The Night Riders was the name given by the press to the militant faction of tobacco farmers during a popular resistance to the monopolistic practices of the American Tobacco Company of James B. Duke. On September 24, 1904, the tobacco planters of western Kentucky and the neighboring counties of western Tennessee formed the Dark Fired Tobacco District or Black Patch District Planters' Protective Association of Kentucky and Tennessee (called the Association or PPA). It urged farmers to boycott the American Tobacco Company and refuse to sell at the ruinously low prices it offered in a quasi monopoly market. A more militant faction of farmers, led by David A. Amoss of Caldwell County, Kentucky, resorted to physical intimidation or burning the crops of those who ignored the boycott, targeting the tobacco warehouses of the ATC itself, culminating in large scale raids of cities in the area - most prominently Hopkinsville, Kentucky in 1907.

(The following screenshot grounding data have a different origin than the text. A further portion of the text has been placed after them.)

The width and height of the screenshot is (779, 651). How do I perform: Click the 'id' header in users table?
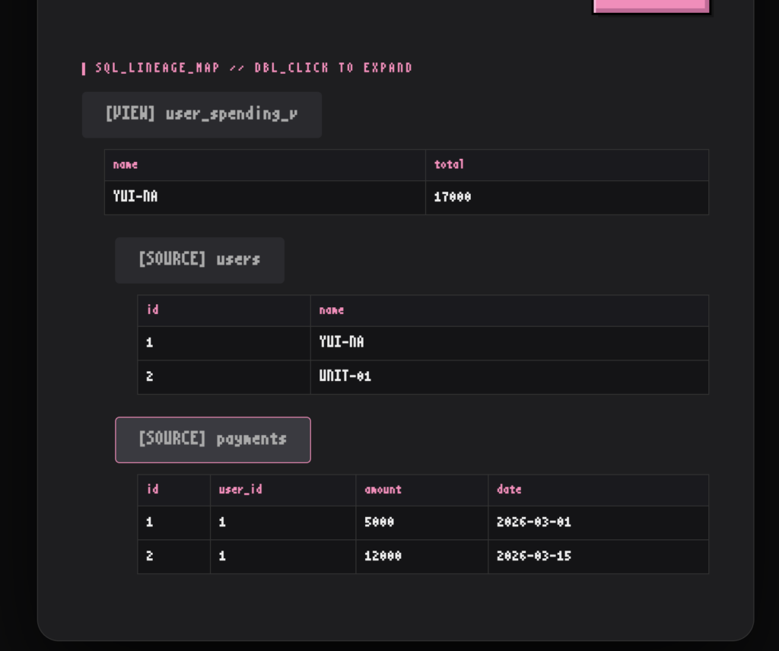point(153,310)
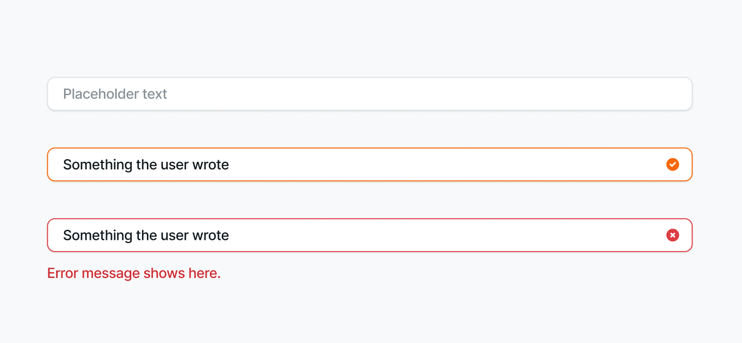The width and height of the screenshot is (742, 343).
Task: Click the 'Error message shows here' text
Action: (133, 273)
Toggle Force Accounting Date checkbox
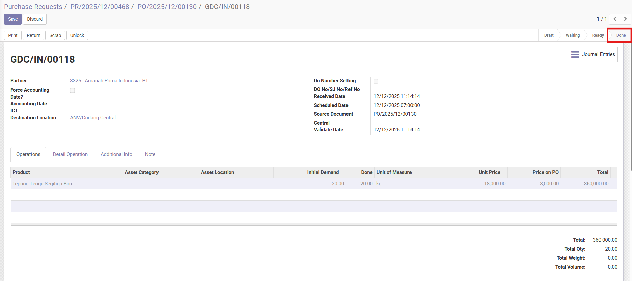This screenshot has height=281, width=632. [72, 90]
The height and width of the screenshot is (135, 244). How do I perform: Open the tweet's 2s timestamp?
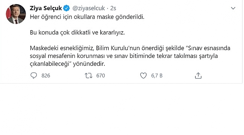click(113, 8)
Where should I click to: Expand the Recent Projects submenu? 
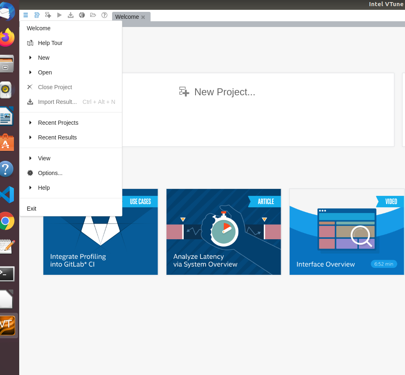pos(58,123)
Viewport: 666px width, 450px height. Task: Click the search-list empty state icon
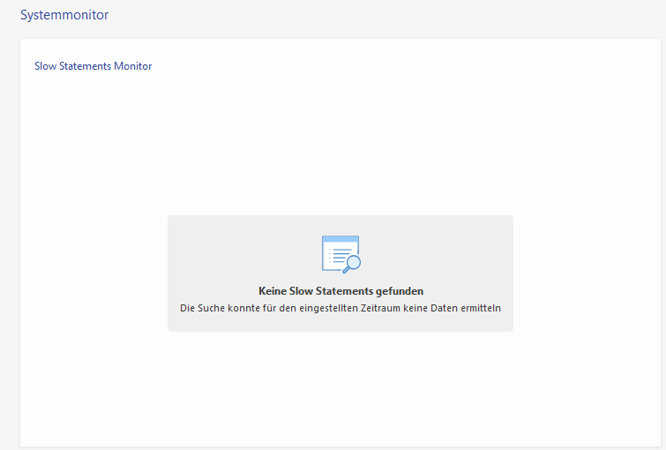click(340, 254)
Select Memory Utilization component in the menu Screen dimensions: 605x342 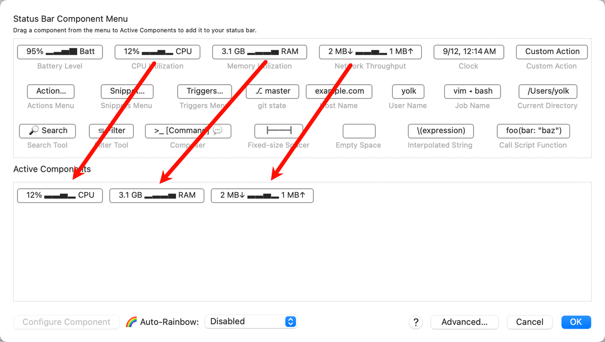point(259,52)
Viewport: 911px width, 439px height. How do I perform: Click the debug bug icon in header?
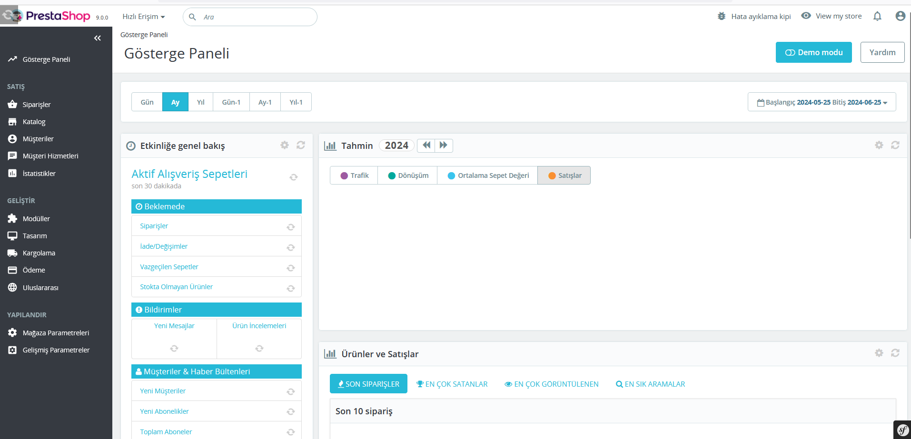point(722,16)
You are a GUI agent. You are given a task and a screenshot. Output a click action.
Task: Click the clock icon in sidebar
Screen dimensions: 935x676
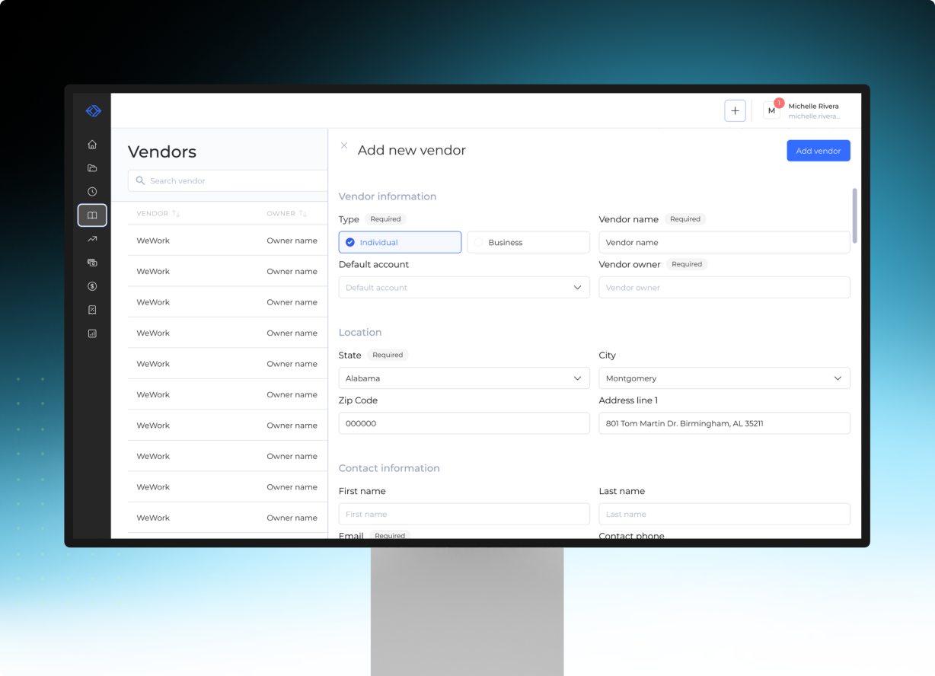tap(92, 192)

The Black Patch Tobacco War (or the Great Tobacco strike) in southwestern Kentucky and northern Tennessee extended from 1904 to 1909. It was the longest and most violent conflict between the end of the Civil War and the civil rights struggles of the mid 1960s.[1] Originally known as the Silent Brigade, The Night Riders were a vigilante force opposed to the American Tobacco Company because it priced tobacco so low that farmers could not make any profit from their work.[2][3]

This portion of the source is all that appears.